Ghailani Verdict: A Victory for American Justice Commentary
Ghailani Verdict: A Victory for American Justice
Edited by: Devin Montgomery

JURIST Guest Columnist Benjamin Davis of the University of Toledo College of Law says that while pundits on either side of the political spectrum may criticize the trial of or verdict against Ahmed Ghailani, the case shows that US civilian courts can provide justice even in cases of terrorism…


An American jury has convicted Ahmed Ghailani of conspiracy and acquitted him of other charges for the 1998 Embassy bombings in an ordinary civilian court in New York. Ghailani faces 20 years to life as punishment for the crime for which he stands convicted. The press is stating that this decision is a disaster. Why? Because the judge excluded evidence tainted by torture and the jury heard the evidence deemed proper and acquitted the defendant on all but one of the charges.

This case is only a disaster for those who wanted to create ersatz justice in a kangaroo military commission system that was and is (as I have explained many times in many places) a third class process hermetically sealing foreigners in a conviction machine.

A jury deliberative process occurred in New York civilian court not a plea deal in a military commission system in which the charges are shaped inconsistent with international law, the evidence is shaped to permit introduction of tortured statements, and the procedure is shaped to create a tilted playing field in favor of the state and against the defendant.

The New York jury deliberated and it struggled. It was terribly difficult for them from published reports. But it is the best that we have.

We can expect from the right scathing criticisms from those who supported the use of torture all these years trying to intimidate the Obama Administration into not holding anymore civilian trials for detainees.
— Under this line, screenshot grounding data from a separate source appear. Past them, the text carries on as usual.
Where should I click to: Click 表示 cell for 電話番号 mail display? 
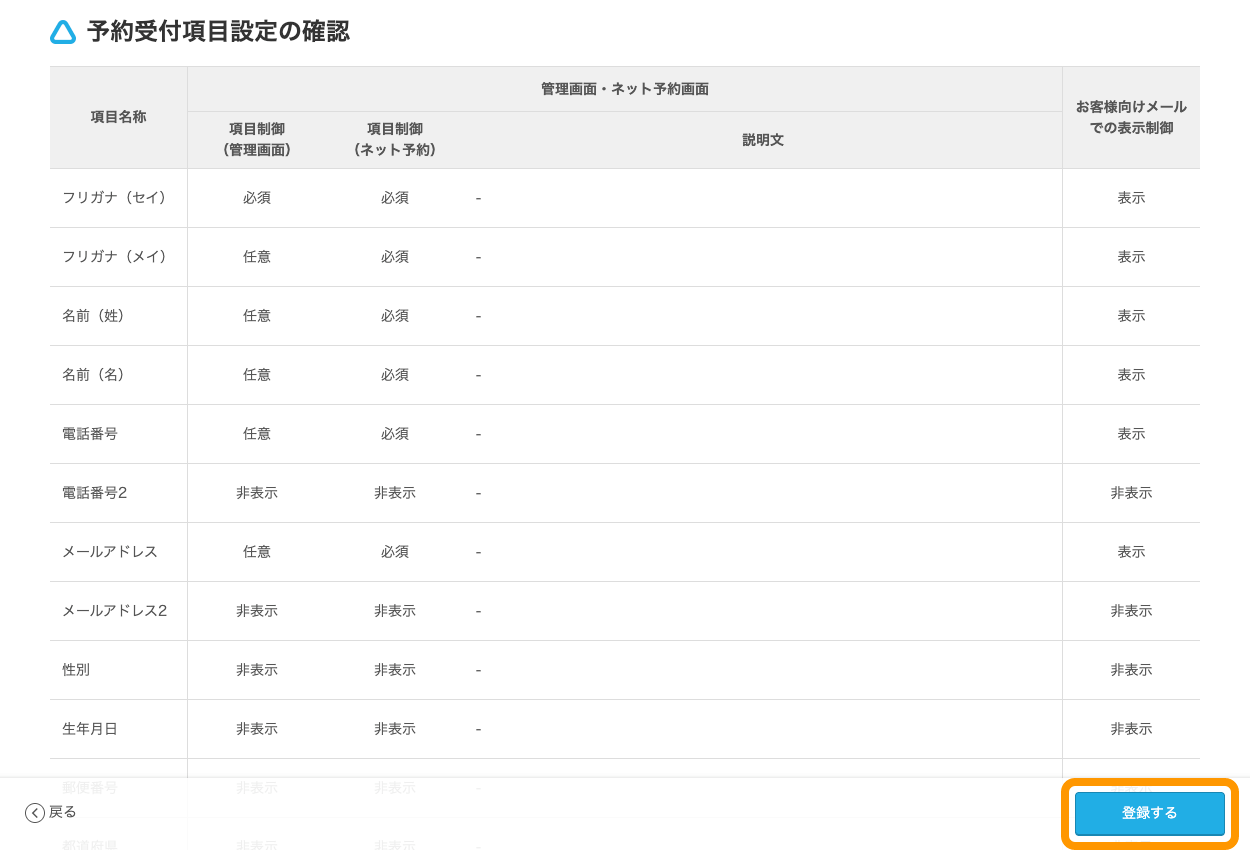click(x=1131, y=433)
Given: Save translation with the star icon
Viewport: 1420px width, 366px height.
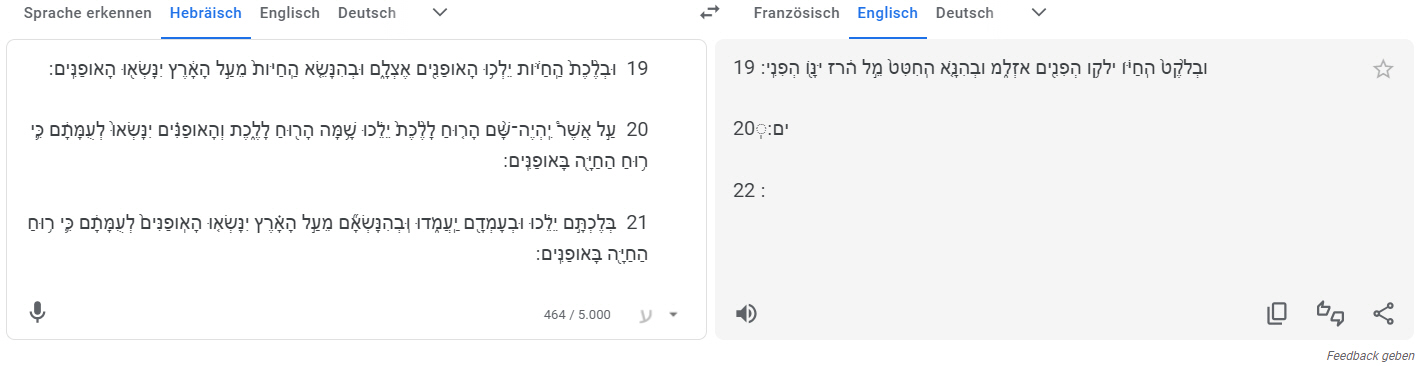Looking at the screenshot, I should [x=1383, y=69].
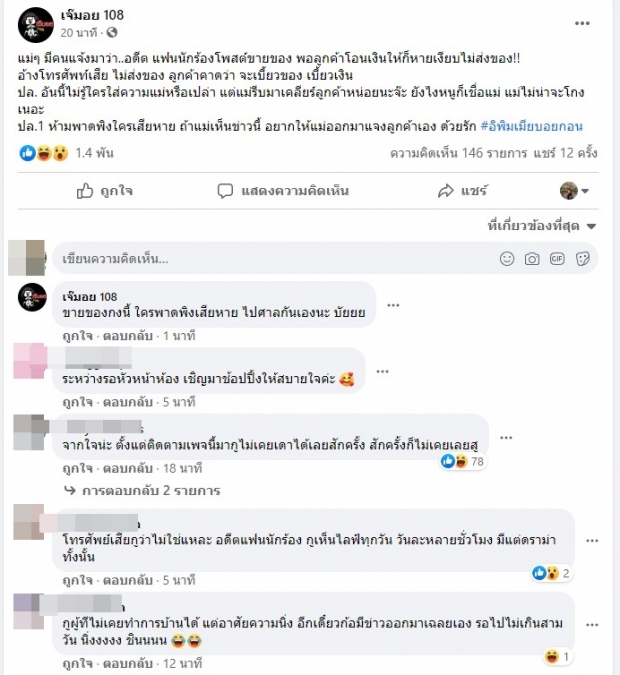Expand การตอบกลับ 2 รายการ replies

(142, 490)
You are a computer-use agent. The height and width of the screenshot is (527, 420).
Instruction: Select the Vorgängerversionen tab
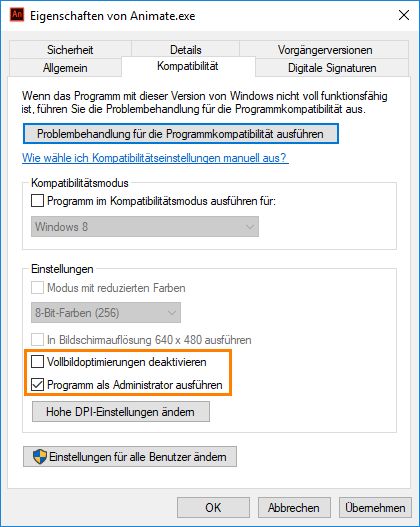[x=325, y=50]
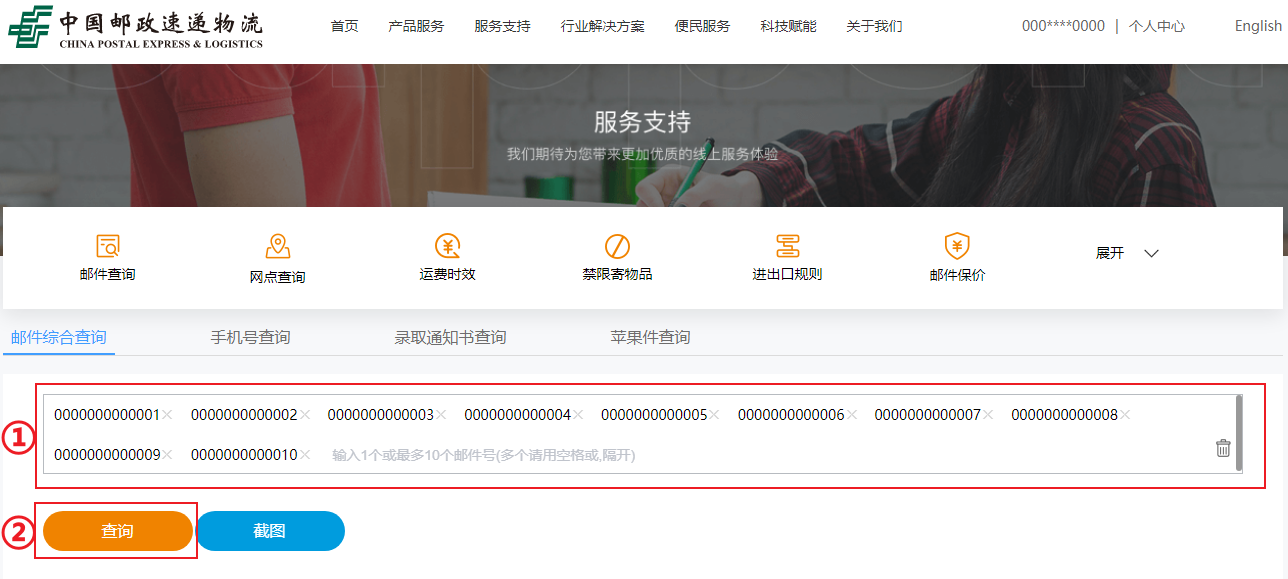1288x579 pixels.
Task: Remove tracking number 0000000000001 tag
Action: tap(167, 415)
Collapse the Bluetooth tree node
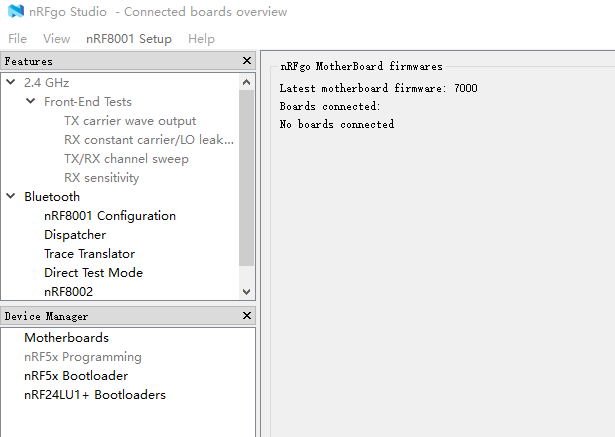 tap(11, 197)
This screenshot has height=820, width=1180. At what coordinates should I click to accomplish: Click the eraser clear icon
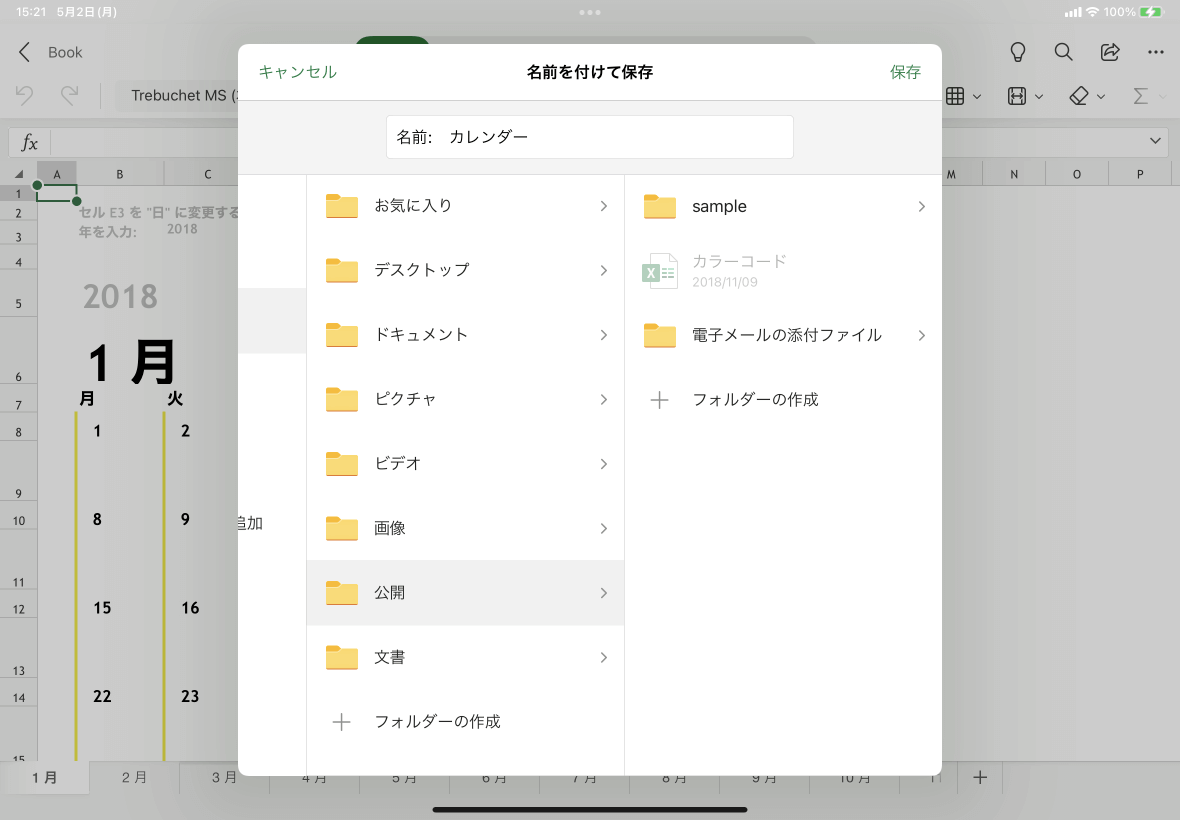1078,96
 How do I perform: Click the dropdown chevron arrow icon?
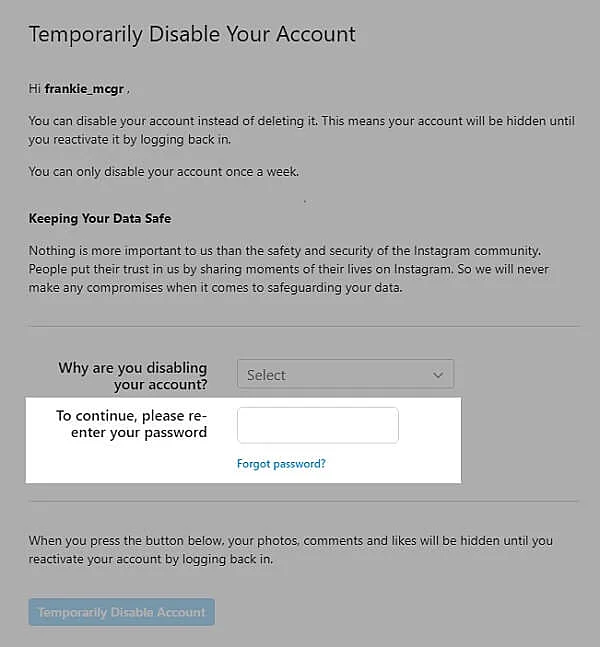pos(438,375)
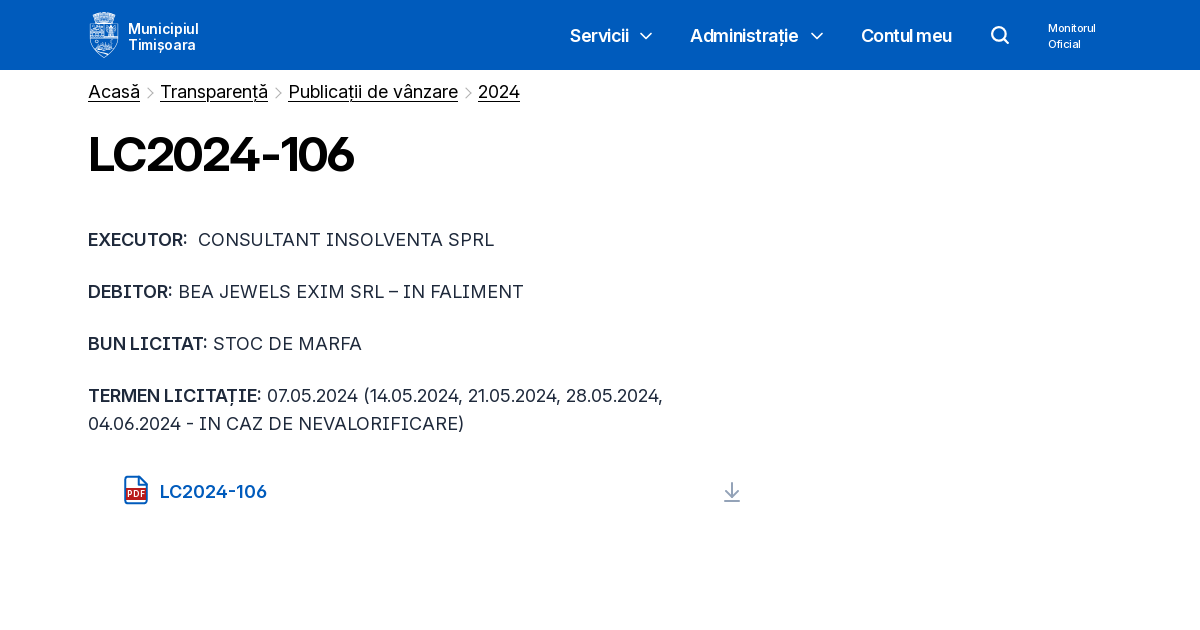Open search with the magnifier icon
The width and height of the screenshot is (1200, 630).
(x=1000, y=35)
Already, we have seen the Obama Administration begin to signal it’s unwillingness to try Khalid Sheikh Mohammed in New York because of bipartisan objections to a civilian trial and begin to imagine indefinite detention for him. We can expect from the left a minimum of support for the terrific judge who heard the case and the jury that did its job for fear of being seen as “soft on terror”.

To hell with those critiques on the left or the right! Hooray for American Justice!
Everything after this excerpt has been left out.